From: Nancy Condon [mailto:ncondon@csb-bank.com]
Sent: Monday, October 18, 2004 4:11 PM
To: Comments
Subject: RIN No. 3064-AC50

Mr. Robert E. Feldman
Executive Secretary
Attention: Comments/Legal ESS
Federal Deposit Insurance Corporation
550 17th Street, NW
Washington, DC 20429


Re: RIN Number 3064-AC50: FDIC Proposed Increase in the Threshold for the Small Bank CRA Streamlined Examination

Dear Sir or Madam:

I am the Compliance Officer of CSB Bank, located in Curwensville, PA , a small town of less than 4,500 people. CSB Bank has $207 million in assets and currently is not subject to a large bank exam.

I am writing to strongly support the FDIC's proposal to raise the threshold for the streamlined small bank CRA examination to $1 billion without regard to the size of the bank's holding company. I understand that this is not an exemption from CRA and that my bank would still have to help meet the credit needs of its entire community and be evaluated by my regulator. This would significantly reduce the regulatory burden of our bank when we reach the magic $250 million mark.
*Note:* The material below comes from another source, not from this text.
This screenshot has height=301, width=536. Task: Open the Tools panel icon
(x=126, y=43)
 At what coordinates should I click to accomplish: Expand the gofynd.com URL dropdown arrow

I also support the addition of a community development criterion to the small bank examination for larger community banks. It appears to be a significant improvement over the investment test. However, I urge the FDIC to adopt its original $500 million threshold for small banks without a CD criterion and only apply the new CD criterion to community banks greater than $500 million up to $1 billion. Banks under $500 million now hold about the same percent of overall industry assets as community banks under $250 million did a decade ago when the revised CRA regulations were adopted, so this adjustment in the CRA threshold is appropriate. As FDIC examiners know, it has proven extremely difficult for small banks, especially those in rural areas, to find appropriate CRA qualified investments in their communities. Many small banks have had to make regional or statewide investments that are extremely unlikely to ever benefit the banks' own communities. That was certainly not intent of Congress when it enacted CRA. In our small community there are no qualified investments available. Although, we do support our school districts and other non-profits to the betterment of the community, this does not “count” toward our rating

An additional reason to support the FDIC's CD criterion is that it significantly reduces the current regulation's "cliff effect." Today, when a small bank goes over $250 million, it must completely reorganize its CRA program and begin a massive new reporting, monitoring and investment program. If the FDIC adopts its proposal, a state nonmember bank would move from the small bank examination to an expanded but still streamlined small bank examination, with the flexibility to mix Community Development loans, services and investments to meet the new CD criterion. This would be far more appropriate to the size of the bank, and far better than subjecting the community bank to the same large bank examination that applies to $1 trillion banks. This more graduated transition to the large bank examination is a significant improvement over the current regulation.

I strongly oppose making the CD criterion a separate test from the bank's overall CRA evaluation. For a community bank, CD lending is not significantly different from the provision of credit to the entire community. The current small bank test considers the institution's overall lending in its community. The addition of a category of CD lending (and services to aid lending and investments as a substitute for lending) fits well within the concept of serving the whole community. A separate test would create an additional CD obligation and regulatory burden that would erode the benefit of the streamlined exam.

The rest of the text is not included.